I’ve reached the age where people have started to make TV shows about my childhood and teen years (and yes, I know I should be watching Stranger Things; I just haven’t got to it yet…)
It got me thinking about how we capture not just a place but a time as well.
The Prompt
Do an image search for the place you grew up in a year from your childhood. Write a story set in that town/street.
Tips
I didn’t search for the place I grew up but for the part of town my grandparents lived in. (Govan, 1976, when I was really too young to remember it, to ensure it would look as foreign to me as possible).
Part of me thought I might find the exact street I used to walk along with my Gran to get bread rolls for the obligatory after-church bacon rolls. We’d get them from the newsagent’s — the only shop open on a Sunday morning in Glasgow. I didn’t find that street, but I found one nearby, that felt familiar enough.
- Really look at the picture. What do you remember? What didn’t survive in your memory?
- Does it look idyllic or more run-down than it is in your memory?
- What do you see in the picture that a stranger wouldn’t notice? What kinds of stories does it suggest?
- In my picture I see the Tennant’s Lager sign outside the Rob Roy bar, and the fact that the doorway on the corner is marked ‘public bar’, but I know that what that really means is ‘men only’. (There’s a good chance my own grandfather is in there, now that I think about it, and what a thought that is. My lovely Granda, alive and well, and chewing on his pipe behind the yellow facade in this picture? There’s some emotion I can use in a story!)
- Look at the shop-fronts, the road signs, the aged cars, whatever is in your picture that speaks of the era.
- Maybe your picture has a fresh new housing development with saplings in the front yards and a single car in each driveway. What does that neighborhood look like now? What would today’s stranger never know about life on that street when you lived there?
- Pick a moment and allow two characters to interact. It doesn’t have to be anything earth-shattering, because the third character in this story is going to be your setting. Do everything you can to capture the sounds, sights, smells and tastes of life in that moment.
- Did everyone still smoke? Was the air quieter because nobody was running an air-conditioner? Did everyone barbecue on a Saturday afternoon? Were the buses more noxious? Was there more litter? Less? Why do the windows look different?
- Allow your two characters to interact for a moment, perhaps foreshadow the changes coming to the neighborhood, perhaps grousing about a change that they’ve already seen.
- Short stories revolve around a single moment. Go to town with that today—literally! Your town. Paint me a picture of a moment in the life of your childhood home.

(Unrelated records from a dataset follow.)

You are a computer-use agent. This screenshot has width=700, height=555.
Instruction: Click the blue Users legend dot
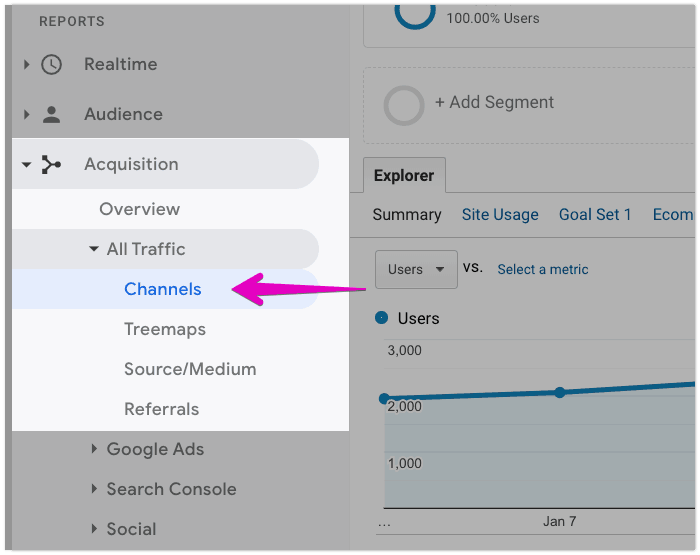[x=382, y=318]
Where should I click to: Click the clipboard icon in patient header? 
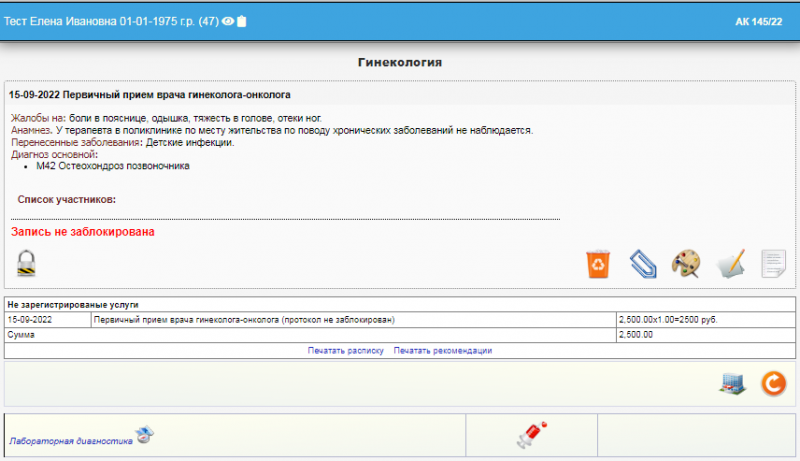click(x=242, y=21)
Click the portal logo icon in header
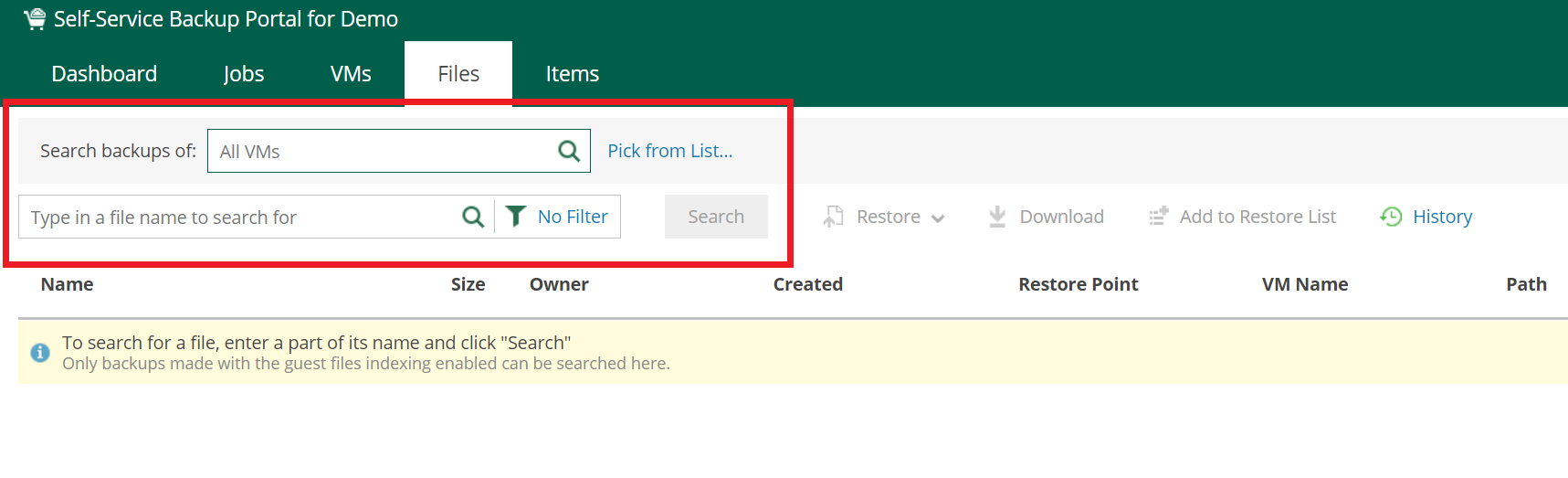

If you share you story somewhere (and here’s why you might not want to) post a link here so we can come and read it.
Leave a comment to let us know what you wrote about today, and how it went!
This is exactly what I needed. It is also where my head and heart usually start out with any story. I have to peel myself from the streets, shop windows and secret trees. Thank you for this permission to go there, be there and dream there again.